Republicans would be in full fury over the spending schemes of Democratic presidential candidates; even the mainstream moderates propose huge increases for health care, education and the social safety net for the disadvantaged.
Yet deficits, as a political issue, are dead.
The political impact always was exaggerated, but out-of-control deficits were a staple of opposition rhetoric. There invariably was some budget-balancing blue-ribbon group, the most famous being the Simpson-Bowles Commission.
For Democrats, the pressing urgency of unmet needs in health care, education, infrastructure and the social safety net far outweigh any rising debt. They favor tax hikes, mainly on the rich, to reverse the huge 2017 Republican tax cuts, but there’s less premium on the green eyeshade test of paying for all spending initiatives.
Most Republicans strongly want to keep those tax cuts — the only significant achievement of three years of party rule — and have little interest in tackling politically popular entitlements. In the years the Republican Party controlled both houses of Congress and the White House, it focused only on gutting the Affordable Care Act.
This has become the Trump Party, which overshadows the old Republican battle lines between budget balancers and tax cutters. This Republican executive is a tax cutter and budget buster.
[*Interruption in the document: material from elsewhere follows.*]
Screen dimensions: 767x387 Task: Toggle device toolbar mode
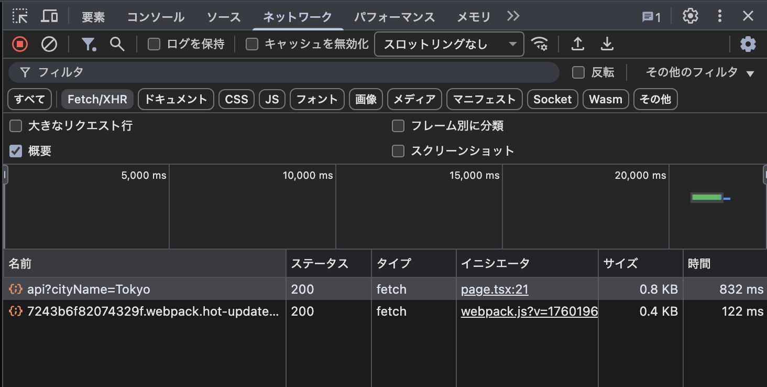[49, 16]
As well as the politics, Democrats have a strong policy basis for their position. Early this year, the two most prominent Democratic economists — former Treasury Secretary Larry Summers and Jason Furman, chairman of the Council of Economic Advisers, both under Barack Obama — wrote an influential article citing structural declines in interest rates. This means that “policymakers should reconsider the traditional fiscal approach that has often wrong-headedly limited worthwhile investments in such areas as education, health care and infrastructure,” they said.
“Politicians and policymakers should focus on urgent social programs, not deficits,” they advised.
They don’t go as far as the Modern Monetary Theorists who basically argue the sky is the limit on debt unless inflation takes off. Instead, Summers and Furman claim a key is that the federal debt — as a percentage of the economy — stays at a relatively stable 3 percent to 4 percent, where it has been for the past five years.
The Republican deficits hawks, most recently former House Speaker Paul Ryan, have been rendered obsolete, as least as long it’s the party of Trump.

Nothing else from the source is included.